Moody’s Ratings downgraded Nike, Inc.’s debt ratings, based on the expectation that while Nike’s strategies will drive market share and profit margin recovery over time, the improvement will be slower than previously anticipated due to cost pressures, including higher tariffs, more cautious discretionary spending, and a highly competitive environment.
Moody’s said, “We expect that operating income will start to recover in Q4 fiscal 2026 but remain below 2018-2019 levels in fiscal 2027. Combined with higher capital expenditures and sizeable dividend payments, we expect this to result in diminished cash flow and higher leverage compared to Nike’s historical credit profile.”
Ratings lowered included Nike’s senior unsecured notes rating to A2 from A1, senior unsecured shelf rating to (P)A2 from (P)A1, and senior unsecured Medium-Term Note Program rating to (P)A2 from (P)A1. The Prime-1 commercial paper program rating was affirmed. The outlook was changed to stable from negative.
Moody’s said in its analysis, “Nike’s A2 senior unsecured rating reflects its significant scale, leading share and global presence in the athletic market and ownership of one of the most recognized and valuable consumer brands in the world. Governance considerations also support the rating, including Nike’s conservative financial strategies, strong credit metrics and liquidity. Nike is working to address 2020-2024 strategic missteps, including overreliance on several lifestyle product franchises to the detriment of sports-centric innovation, a focus on digital direct-to-consumer growth at the expense of wholesale relationships, and diminished priority of brand-building in favor of performance marketing.

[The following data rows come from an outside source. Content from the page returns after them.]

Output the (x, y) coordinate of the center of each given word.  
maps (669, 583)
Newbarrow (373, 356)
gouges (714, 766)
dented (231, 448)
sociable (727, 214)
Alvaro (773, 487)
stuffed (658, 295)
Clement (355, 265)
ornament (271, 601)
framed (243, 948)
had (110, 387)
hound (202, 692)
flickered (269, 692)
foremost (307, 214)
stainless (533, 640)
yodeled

“The company is undergoing a turnaround under CEO Elliott Hill, including accelerating innovation, aligning the organization and product by sport, impactful marketing, elevating retail and digital experiences, and expanding wholesale relationships as part of an integrated marketplace. In fiscal 2025, revenue declined by 10 percent and EBIT was down 42 percent, as Nike cleared excess lifestyle franchise product and revamped product lineups while continuing to invest in the brand and the marketplace. Despite the 28 percent EBIT decline in Q1 2026, there were clear signs that Nike’s turnaround is gaining traction, including the return to revenue growth outside of China and over 20 percent growth in running. In Q2 and Q3 of fiscal 2026, we project continued earnings declines, reflecting remaining clearance of classic franchises, higher tariffs, and near-term China headwinds. We project a gradual recovery in revenue and earnings starting in Q4 2026, as discounting normalizes and the company’s strategies generate more significant benefits. Reflecting these trends and potential repayment of FY 2027 bond maturities, we expect Moody’s-adjusted debt/EBITDA to increase to 2.5x in FY 2026 from 2.1x as of Q1 2026, before declining to mid-1 time in FY 2027. We also model EBIT/interest expense to decline to 8.8x in FY 2026 from 10.2x as of Q1 2026 and improve to above 12x in FY 2027. However, even as earnings improve, we expect Nike’s cash flow generation to remain constrained by higher capital expenditures and its sizable dividend, which has increased over the past few years.
“The stable outlook reflects our expectations for credit metrics to improve in fiscal 2027, driven by earnings recovery and repayment of maturing debt.”